Can the Kremlin Control Moscow Ethnic Violence?

Rioters tipping over a delivery truck in Western Biryulyovo during recent unrest in the Moscow neighborhood. YouTube screenshot.

Rioters tipping over a delivery truck in Western Biryulyovo during recent unrest in the Moscow neighborhood. YouTube screenshot.

A poverty-stricken industrial Moscow neighborhood has erupted in ethnic violence last week, after a local man named Egor Sherbakov was stabbed to death while walking home with his girlfriend by someone described as “not a Russian citizen.” Residents of Western Biryulyovo began to gather on Saturday, demanding that local police to apprehend the killer. Initially, the protest was relatively peaceful, but by Sunday afternoon it had turned aggressive, as rioters began targeting migrant workers from Central Asia and their property. Particularly, a local vegetable warehouse (the largest in Moscow), was singled out as a place that employs thousands of illegal migrants. Police from all of Moscow have been brought into the neighborhood to pacify the situation. By the end of Sunday night hundreds of people were arrested.

The response from the Russian blogosphere mainly came in two flavors.

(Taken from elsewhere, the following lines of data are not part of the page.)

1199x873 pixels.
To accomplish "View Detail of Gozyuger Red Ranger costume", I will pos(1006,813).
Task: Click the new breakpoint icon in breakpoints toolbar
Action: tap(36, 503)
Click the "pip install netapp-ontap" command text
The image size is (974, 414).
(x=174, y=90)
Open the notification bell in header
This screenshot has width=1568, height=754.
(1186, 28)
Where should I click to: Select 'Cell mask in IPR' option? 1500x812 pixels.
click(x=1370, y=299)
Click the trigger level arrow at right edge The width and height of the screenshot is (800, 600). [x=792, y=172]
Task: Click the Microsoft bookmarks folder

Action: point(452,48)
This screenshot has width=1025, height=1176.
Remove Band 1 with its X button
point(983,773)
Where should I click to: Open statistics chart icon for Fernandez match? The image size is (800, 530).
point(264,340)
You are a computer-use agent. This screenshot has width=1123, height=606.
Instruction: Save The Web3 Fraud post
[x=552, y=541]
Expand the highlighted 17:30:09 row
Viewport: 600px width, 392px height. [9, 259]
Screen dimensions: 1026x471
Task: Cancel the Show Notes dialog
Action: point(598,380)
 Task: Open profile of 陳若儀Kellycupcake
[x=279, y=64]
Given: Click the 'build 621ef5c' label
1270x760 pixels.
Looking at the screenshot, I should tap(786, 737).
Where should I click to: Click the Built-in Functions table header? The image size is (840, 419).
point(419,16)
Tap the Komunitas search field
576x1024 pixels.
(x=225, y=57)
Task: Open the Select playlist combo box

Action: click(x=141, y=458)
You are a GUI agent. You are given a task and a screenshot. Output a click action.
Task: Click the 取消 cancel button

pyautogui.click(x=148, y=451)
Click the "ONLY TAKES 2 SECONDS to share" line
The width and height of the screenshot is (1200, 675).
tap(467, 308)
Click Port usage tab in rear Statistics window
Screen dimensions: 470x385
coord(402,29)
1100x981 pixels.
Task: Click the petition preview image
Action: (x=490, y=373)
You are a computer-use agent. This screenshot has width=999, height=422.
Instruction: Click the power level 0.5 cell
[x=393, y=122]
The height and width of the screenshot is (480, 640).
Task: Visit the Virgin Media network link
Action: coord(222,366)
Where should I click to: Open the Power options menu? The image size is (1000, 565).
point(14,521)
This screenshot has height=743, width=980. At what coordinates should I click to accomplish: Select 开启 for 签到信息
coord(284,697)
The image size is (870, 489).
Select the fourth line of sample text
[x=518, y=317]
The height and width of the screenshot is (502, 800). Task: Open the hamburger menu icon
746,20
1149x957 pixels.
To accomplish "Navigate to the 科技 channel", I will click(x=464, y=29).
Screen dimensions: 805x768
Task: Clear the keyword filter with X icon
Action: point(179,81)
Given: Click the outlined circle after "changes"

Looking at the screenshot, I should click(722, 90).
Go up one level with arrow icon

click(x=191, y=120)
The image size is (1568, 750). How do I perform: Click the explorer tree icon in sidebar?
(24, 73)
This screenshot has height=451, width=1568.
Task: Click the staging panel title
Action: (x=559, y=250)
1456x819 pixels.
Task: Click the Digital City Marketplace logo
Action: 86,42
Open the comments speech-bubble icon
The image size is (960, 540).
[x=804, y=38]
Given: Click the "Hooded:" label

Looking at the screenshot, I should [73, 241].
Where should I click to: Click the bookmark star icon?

As Novosibirsk university lecturer Sergey Schmidt noted [ru], those opposing the government see the riots as proof of what the country has come to with the “crooks and thieves” in power, while those who support the Kremlin argued that the riots show what Russia would look like without a strong leader.

Pro-Kremlin newspaper editor Ashot Gabrelyanov, for example, argued the latter point:

The situation in Biryulyovo has once again proved that Russia needs a harsh Tsar and the most severe dictatorship.

Anti-Kremlin nationalists like Egor Kholmogorov have, as usual, tried tried to exploit the ethnic violence to promote their cause. Kholmogorov wrote [ru] an article titled “We are not vegetables,” where he blamed the grocery warehouse run by migrants for the current violence, calling it a “chancre” and a nest of “criminality” in the region. His solution for “ethnic crime” is simple: a visa regime with Central Asia and the Caucasus, and “zero tolerance for criminal actions of migrants.”

"Where's Biryulyovo?" asks a scared Sergey Sobyanin, Moscow's mayor, in a recent demotivator. Anonymous image distributed online.

“Where's Biryulyovo?” asks a scared Sergey Sobyanin, Moscow's mayor, in a recent demotivator. Anonymous image distributed online.

Others, like the blogger colonelcassad, also see [ru] this “pogrom” as yet another in a long line of flare-ups over migration, despairing that anything would change as a result:

через несколько дней ситуация информационно сойдет на нет, до следующего взрыва аналогичного содержания ибо нет совершенно никаких предпосылок к устранению тех тенденций, которые приводят к систематическому повторению одного и того же сценария.

after a few days the informational coverage of the situation will diminish to nothing, until the next, similar, explosion because there is absolutely no reason to eliminate the trends that lead to the systematic repetition of this same scenario.

Some might disagree — in an interview [ru] on the internet TV channel TV-Rain, human rights activist Svetlana Gannushkina of Memorial blamed the anti-migrant rhetoric of the September Moscow mayoral election for inciting the violence:

Ответственными за все делаются мигранты, хотя никаких доказательств пока нет. Если мы сейчас опять слышим разговоры о визах для жителей Центральной Азии, хотя вообще непонятно, оттуда ли он (убийца Егора Щербакова. – Ред.).

Migrants are being made responsible for everything, although there is still no evidence for it. If we once again see discussions about a visa regime for residents of Central Asia, although it is not clear at all if he (the killer of Yegor Sherbakov – ed.) was from there.

Internet guru Anton Nosik also thought that someone was to blame for inciting the race riot, but for him it was the Kremlin. Nosik reminded [ru] his readers of the pogroms that were so frequent 100 years ago, towards the end of the Russian empire:

Поэтому все погромы, которые тут случаются — или случались сто лет назад — так или иначе связаны с попытками власти решать свои проблемы за счёт иноверцев и инородцев, направляя в их сторону народный гнев. Опыт Николая II подсказывает, что пользы от этих попыток нет ни малейшей, а расплата за них запредельно дорога.

That is why all the pogroms, which happen here — or happened 100 years ago — in one way or another are connected with attempts by the government to solve its problems at the expense of other religions and foreigners, directing popular anger toward them. The experience of Nicholas II suggests that these efforts have no benefit, and the price paid for them is prohibitively expensive.

While Nosik thinks that the Kremlin is pulling a fast one by distracting people from their own corruption by encouraging nationalist tendencies, blogger russkiy_malchik manages to keep a brighter outlook [ru]:

Проблема межнациональных отношений в стране и в столице особенно – созрела и дошла до той кондиции, когда её хотят решать и власть, и общество.

The problem of inter-ethnic relations in the country, and especially in the capital, has reached the stage when both the government and society want to solve it.